Blog | Marketing Automation

Why You Need A Lead Scoring Model

Blog, Marketing Automation

Updated December 2022

 Today’s marketers have access to so much information about their prospects, but they struggle to use it and benefit from it. As marketers, we can use this information to learn more about our prospects, who they are, what they want, and how interested they are in your product/service/company. One of the ways to prioritize and to utilize this information is to score leads and identify who the best prospects are, whom to focus our efforts on, and who is ready to be passed to Sales for more personal engagement.

Lead scoring is often thought of as being too complicated, but even a simple lead scoring model can save your company time and money. Qualify sales ready leads and generate more revenue opportunity.

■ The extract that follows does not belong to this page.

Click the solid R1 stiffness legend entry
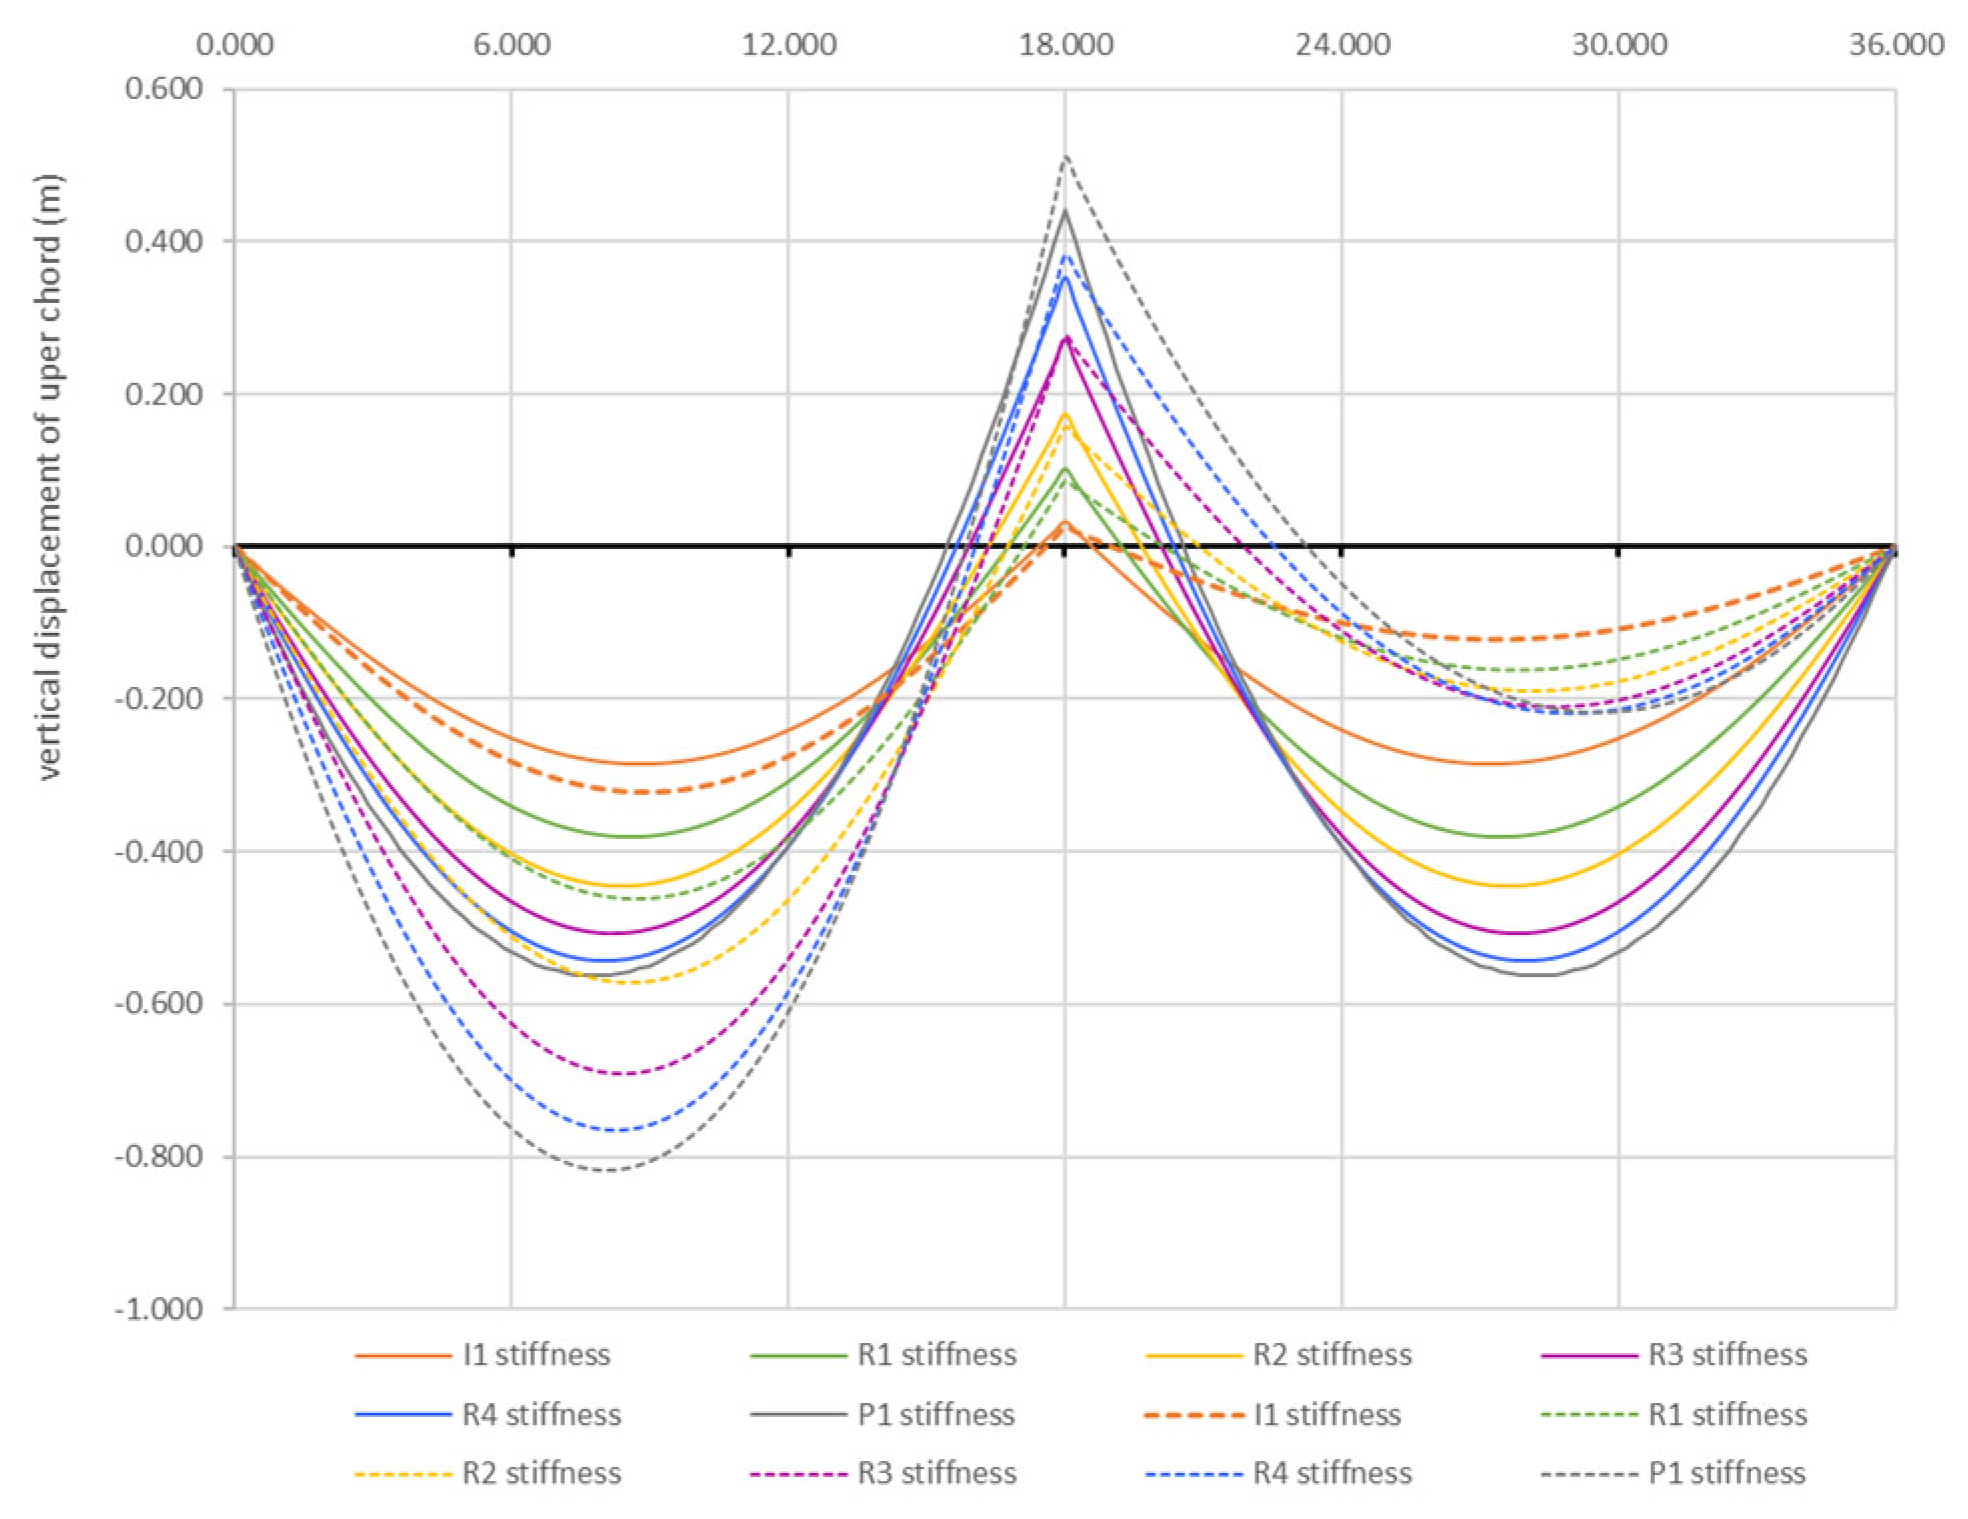Screen dimensions: 1968x1519 pos(936,1354)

Who Benefits from a Lead Scoring Model?

Businesses benefit from a thoughtful lead scoring model. Here are just a few of the numerous benefits both sides will begin to see:

    1. A lead scoring model begins to unify marketing and sales. It opens the door for conversation, collaboration, teamwork, and a unified lead lifecycle.
    2. With a lead scoring model in place, marketing and sales are able to measure marketing effectivenessand lead quality.
    3. By paying attention to the types of marketing generated leads and the types of leads sales are converting to customers, the lead nurturing process can be constantly tweaked and improved to increase marketing qualified leads (MQLs).
    4. By actively and continuously scoring your leads, you are able to identify quality, sales-ready leads faster in the marketing stages and automatically pass them to sales.
    5. Lead scoring models help organizations prioritize leads and improve sales’ productivity and effectiveness.
    6. Sales and Marketing coming together to define a lead scoring model also closes the gap on the entire sales process.
How Do You Begin To Develop a Lead Scoring Model?
    1. Start the conversation by holding a lead scoring workshop with key groups like sales and marketing.
    2. Establish what is important to score on. Ask the following questions:
      1. What are the minimum criteria a lead must pass to become a customer?
      2. What qualities do your current customers have in common
      3. What are some characteristics of your ideal customers (i.e., job title, budget, etc.)?
      4. What does the successful customer journey look like?
      5. What behavior do you find an extremely interested lead would have (i.e., email opens, clicks, forwards, web page visits, form submissions, etc.)?
    3. Assign weights to the criteria and behaviors you established above.  Take a look at how much weight one criterion should be relevant to another and assign points.
    4. Identify different types of lead generating campaigns and what each one consists of (i.e., content nurture campaigns vs. event/webinars).  You may need separate scoring models for each campaign type because a qualified lead in a content nurture campaign might look different from a qualified lead in an event/webinar campaign.  Look at the components that are in your campaigns (i.e., emails, landing pages, events, social)?
    5. Now formulate what criteria it takes for a lead to be “Sales-Ready.”That number helps you identify the “Sales-Ready” score range for your leads.
    6. Lead scoring, like many other aspects of marketing and sales, requires some level of trial and error.  It’s better to get started now and make some progress.  You can always make adjustments.